Mein Fazit des Tages ist zwiegespalten. Auf der einen Seite bin ich ziemlich stolz, diese Mammut-Etappe heute geschafft zu haben. Anderthhalb Grenzübergänge und über 1000 Kilometer stehen zu Buche. Das ist schon mal ganz ordentlich. Auf der Straße hatte ich stets ein Hochgefühl. Ich kam mir mit meiner Maschine wie ein Uhrwerk vor, welches präzise und perfekt Kilometer für Kilometer abspult. Einfach ein geiles Flow-Gefühl. Das ist es! Es fliesst einfach, und das tut meiner Seele gut!
Im Gegensatz dazu stehen die unglaublichen Nervereien an den Grenzen, bzw. überhaupt "off-the-road". Gerade wenn ich in diesem Flow-Gefühl unterwegs bin, empfinde ich die Hindernisse, die sich außerhalb meiner Kontrolle befinden, als unwahrscheinlich schwer zu akzeptieren. Inkompetenz und Dummheit, gepaart mit einer Portion Autorität in Form von Grenzbeamten - das ist der Stoff, aus dem meine Albträume sind. Okay, in den letzen zwei Tagen habe ich drei Grenzübergänge, das sind dreimal Exit und dreimal Entry, absolviert. Das ist eine ganze Menge und ein hartes Brot für eine geplagte Seele wie mich. Ich glaube aber, dass ich mich nie an so viel geballten Schwachsinn gewöhnen werde.

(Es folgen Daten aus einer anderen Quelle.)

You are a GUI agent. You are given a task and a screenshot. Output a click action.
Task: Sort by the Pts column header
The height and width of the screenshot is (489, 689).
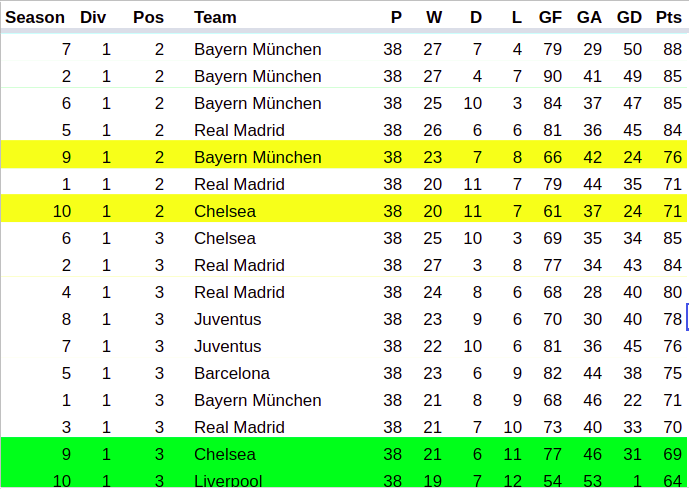(668, 17)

Auch wenn ich hundert afrikanische Grenzen überquerte habe, werde ich mich immer noch aufregen über die absolute Sinnfreiheit dieser ganzen Prozeduren. Ich bin soo fucking froh, dass die Grenze heute erst einmal für eine Weile die letzte gewesen sein wird. Jetzt bin ich im "Gelobten Land", und jetzt bleibe ich auch erst mal eine Weile hier. So!